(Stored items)
-- Opening Marker --

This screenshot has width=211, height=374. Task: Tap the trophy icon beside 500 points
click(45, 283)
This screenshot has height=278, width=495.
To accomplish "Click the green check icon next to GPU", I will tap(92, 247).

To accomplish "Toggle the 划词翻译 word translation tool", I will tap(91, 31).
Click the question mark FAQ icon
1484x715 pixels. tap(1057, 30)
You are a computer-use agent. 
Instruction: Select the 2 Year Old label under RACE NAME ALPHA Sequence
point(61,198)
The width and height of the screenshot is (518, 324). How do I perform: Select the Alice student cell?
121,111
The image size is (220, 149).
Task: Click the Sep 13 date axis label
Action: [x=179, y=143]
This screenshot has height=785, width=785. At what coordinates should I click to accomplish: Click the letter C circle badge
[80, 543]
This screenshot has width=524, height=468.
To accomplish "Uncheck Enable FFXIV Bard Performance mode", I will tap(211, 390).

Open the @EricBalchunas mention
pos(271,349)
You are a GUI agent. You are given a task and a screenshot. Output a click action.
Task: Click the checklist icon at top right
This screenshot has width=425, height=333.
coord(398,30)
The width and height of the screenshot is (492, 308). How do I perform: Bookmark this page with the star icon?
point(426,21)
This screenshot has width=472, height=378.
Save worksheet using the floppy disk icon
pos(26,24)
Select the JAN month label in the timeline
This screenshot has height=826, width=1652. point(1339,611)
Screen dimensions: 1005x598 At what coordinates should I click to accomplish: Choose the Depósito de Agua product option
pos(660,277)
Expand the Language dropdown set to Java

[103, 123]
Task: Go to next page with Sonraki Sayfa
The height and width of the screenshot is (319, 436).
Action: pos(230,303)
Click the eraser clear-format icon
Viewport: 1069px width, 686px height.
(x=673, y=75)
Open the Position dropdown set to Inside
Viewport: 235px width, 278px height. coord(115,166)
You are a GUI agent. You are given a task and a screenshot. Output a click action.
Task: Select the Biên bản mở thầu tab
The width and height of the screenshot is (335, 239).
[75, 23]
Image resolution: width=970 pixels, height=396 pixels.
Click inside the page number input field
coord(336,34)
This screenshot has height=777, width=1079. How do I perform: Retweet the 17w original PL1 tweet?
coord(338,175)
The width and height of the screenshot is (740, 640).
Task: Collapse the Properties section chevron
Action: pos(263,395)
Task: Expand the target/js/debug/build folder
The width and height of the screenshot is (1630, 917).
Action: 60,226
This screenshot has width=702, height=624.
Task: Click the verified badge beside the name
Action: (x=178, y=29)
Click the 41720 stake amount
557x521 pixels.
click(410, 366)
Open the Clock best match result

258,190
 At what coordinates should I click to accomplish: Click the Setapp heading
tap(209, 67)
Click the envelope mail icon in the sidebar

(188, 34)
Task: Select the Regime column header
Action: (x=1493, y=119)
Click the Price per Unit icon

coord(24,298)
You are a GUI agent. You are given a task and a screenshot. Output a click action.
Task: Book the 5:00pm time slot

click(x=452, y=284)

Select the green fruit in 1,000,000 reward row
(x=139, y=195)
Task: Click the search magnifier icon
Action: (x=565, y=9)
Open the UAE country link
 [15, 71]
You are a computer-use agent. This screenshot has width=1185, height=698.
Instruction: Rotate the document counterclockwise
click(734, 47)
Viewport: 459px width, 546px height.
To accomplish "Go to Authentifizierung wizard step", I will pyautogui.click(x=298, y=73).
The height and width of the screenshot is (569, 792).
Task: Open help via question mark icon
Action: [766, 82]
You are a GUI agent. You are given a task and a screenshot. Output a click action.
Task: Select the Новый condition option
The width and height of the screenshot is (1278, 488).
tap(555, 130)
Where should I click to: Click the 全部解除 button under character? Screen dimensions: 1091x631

-- Closing Marker --

**What the exercise asks**
The records above need to be written out once more, exactly.

**Answer section**
This screenshot has width=211, height=374. Task: Tap the trophy icon beside 500 points
click(45, 283)
This screenshot has height=278, width=495.
To accomplish "Click the green check icon next to GPU", I will tap(92, 247).

To accomplish "Toggle the 划词翻译 word translation tool", I will tap(91, 31).
Click the question mark FAQ icon
1484x715 pixels. tap(1057, 30)
You are a computer-use agent. 
Instruction: Select the 2 Year Old label under RACE NAME ALPHA Sequence
point(61,198)
The width and height of the screenshot is (518, 324). How do I perform: Select the Alice student cell?
121,111
The image size is (220, 149).
Task: Click the Sep 13 date axis label
Action: [x=179, y=143]
This screenshot has height=785, width=785. At what coordinates should I click to accomplish: Click the letter C circle badge
[80, 543]
This screenshot has width=524, height=468.
To accomplish "Uncheck Enable FFXIV Bard Performance mode", I will tap(211, 390).

Open the @EricBalchunas mention
pos(271,349)
You are a GUI agent. You are given a task and a screenshot. Output a click action.
Task: Click the checklist icon at top right
This screenshot has width=425, height=333.
coord(398,30)
The width and height of the screenshot is (492, 308). How do I perform: Bookmark this page with the star icon?
point(426,21)
This screenshot has width=472, height=378.
Save worksheet using the floppy disk icon
pos(26,24)
Select the JAN month label in the timeline
This screenshot has height=826, width=1652. point(1339,611)
Screen dimensions: 1005x598 At what coordinates should I click to accomplish: Choose the Depósito de Agua product option
pos(660,277)
Expand the Language dropdown set to Java

[103, 123]
Task: Go to next page with Sonraki Sayfa
The height and width of the screenshot is (319, 436).
Action: pos(230,303)
Click the eraser clear-format icon
Viewport: 1069px width, 686px height.
(x=673, y=75)
Open the Position dropdown set to Inside
Viewport: 235px width, 278px height. coord(115,166)
You are a GUI agent. You are given a task and a screenshot. Output a click action.
Task: Select the Biên bản mở thầu tab
The width and height of the screenshot is (335, 239).
[75, 23]
Image resolution: width=970 pixels, height=396 pixels.
Click inside the page number input field
coord(336,34)
This screenshot has height=777, width=1079. How do I perform: Retweet the 17w original PL1 tweet?
coord(338,175)
The width and height of the screenshot is (740, 640).
Task: Collapse the Properties section chevron
Action: pos(263,395)
Task: Expand the target/js/debug/build folder
The width and height of the screenshot is (1630, 917).
Action: 60,226
This screenshot has width=702, height=624.
Task: Click the verified badge beside the name
Action: (x=178, y=29)
Click the 41720 stake amount
557x521 pixels.
click(410, 366)
Open the Clock best match result

258,190
 At what coordinates should I click to accomplish: Click the Setapp heading
tap(209, 67)
Click the envelope mail icon in the sidebar

(188, 34)
Task: Select the Regime column header
Action: (x=1493, y=119)
Click the Price per Unit icon

coord(24,298)
You are a GUI agent. You are given a task and a screenshot. Output a click action.
Task: Book the 5:00pm time slot

click(x=452, y=284)

Select the green fruit in 1,000,000 reward row
(x=139, y=195)
Task: Click the search magnifier icon
Action: (x=565, y=9)
Open the UAE country link
 [15, 71]
You are a computer-use agent. This screenshot has width=1185, height=698.
Instruction: Rotate the document counterclockwise
click(734, 47)
Viewport: 459px width, 546px height.
To accomplish "Go to Authentifizierung wizard step", I will pyautogui.click(x=298, y=73).
The height and width of the screenshot is (569, 792).
Task: Open help via question mark icon
Action: [766, 82]
You are a GUI agent. You are given a task and a screenshot. Output a click action.
Task: Select the Новый condition option
The width and height of the screenshot is (1278, 488).
tap(555, 130)
Where should I click to: Click the 全部解除 button under character? Screen dimensions: 1091x631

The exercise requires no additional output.